Work to complete - Output every record word for word.

Records for this task -
○ ○ ○ ○ ○ ○ ○

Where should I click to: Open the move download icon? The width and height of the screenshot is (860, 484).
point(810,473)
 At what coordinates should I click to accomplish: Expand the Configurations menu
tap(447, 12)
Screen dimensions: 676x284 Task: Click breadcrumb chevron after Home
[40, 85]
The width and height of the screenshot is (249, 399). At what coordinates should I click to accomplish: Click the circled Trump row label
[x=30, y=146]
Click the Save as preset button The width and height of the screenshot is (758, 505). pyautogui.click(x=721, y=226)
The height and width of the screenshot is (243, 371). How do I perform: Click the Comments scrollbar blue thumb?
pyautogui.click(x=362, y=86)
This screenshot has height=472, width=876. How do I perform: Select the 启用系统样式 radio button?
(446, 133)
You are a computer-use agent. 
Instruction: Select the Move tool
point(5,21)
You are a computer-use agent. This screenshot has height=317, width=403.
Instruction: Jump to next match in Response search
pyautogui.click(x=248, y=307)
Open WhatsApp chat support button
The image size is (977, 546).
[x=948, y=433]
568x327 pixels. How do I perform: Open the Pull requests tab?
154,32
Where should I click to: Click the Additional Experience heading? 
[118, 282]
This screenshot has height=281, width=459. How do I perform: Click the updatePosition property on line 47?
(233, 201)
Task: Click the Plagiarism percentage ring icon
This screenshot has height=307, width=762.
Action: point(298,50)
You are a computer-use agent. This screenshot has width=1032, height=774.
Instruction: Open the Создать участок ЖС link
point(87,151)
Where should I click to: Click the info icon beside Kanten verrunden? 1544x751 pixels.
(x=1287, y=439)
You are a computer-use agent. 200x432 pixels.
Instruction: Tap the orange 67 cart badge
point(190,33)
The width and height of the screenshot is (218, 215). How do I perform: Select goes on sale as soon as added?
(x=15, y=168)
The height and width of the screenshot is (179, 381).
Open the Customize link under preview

○ ○ ○ ○ ○ ○ ○

Response to the exercise -
Where should I click to: Open the move download icon? The width and height of the screenshot is (860, 484).
point(810,473)
 At what coordinates should I click to accomplish: Expand the Configurations menu
tap(447, 12)
Screen dimensions: 676x284 Task: Click breadcrumb chevron after Home
[40, 85]
The width and height of the screenshot is (249, 399). At what coordinates should I click to accomplish: Click the circled Trump row label
[x=30, y=146]
Click the Save as preset button The width and height of the screenshot is (758, 505). pyautogui.click(x=721, y=226)
The height and width of the screenshot is (243, 371). How do I perform: Click the Comments scrollbar blue thumb?
pyautogui.click(x=362, y=86)
This screenshot has height=472, width=876. How do I perform: Select the 启用系统样式 radio button?
(446, 133)
You are a computer-use agent. 
Instruction: Select the Move tool
point(5,21)
You are a computer-use agent. This screenshot has height=317, width=403.
Instruction: Jump to next match in Response search
pyautogui.click(x=248, y=307)
Open WhatsApp chat support button
The image size is (977, 546).
[x=948, y=433]
568x327 pixels. How do I perform: Open the Pull requests tab?
154,32
Where should I click to: Click the Additional Experience heading? 
[118, 282]
This screenshot has height=281, width=459. How do I perform: Click the updatePosition property on line 47?
(233, 201)
Task: Click the Plagiarism percentage ring icon
This screenshot has height=307, width=762.
Action: point(298,50)
You are a computer-use agent. This screenshot has width=1032, height=774.
Instruction: Open the Создать участок ЖС link
point(87,151)
Where should I click to: Click the info icon beside Kanten verrunden? 1544x751 pixels.
(x=1287, y=439)
You are a computer-use agent. 200x432 pixels.
Instruction: Tap the orange 67 cart badge
point(190,33)
The width and height of the screenshot is (218, 215). How do I perform: Select goes on sale as soon as added?
(x=15, y=168)
The height and width of the screenshot is (179, 381).
Open the Customize link under preview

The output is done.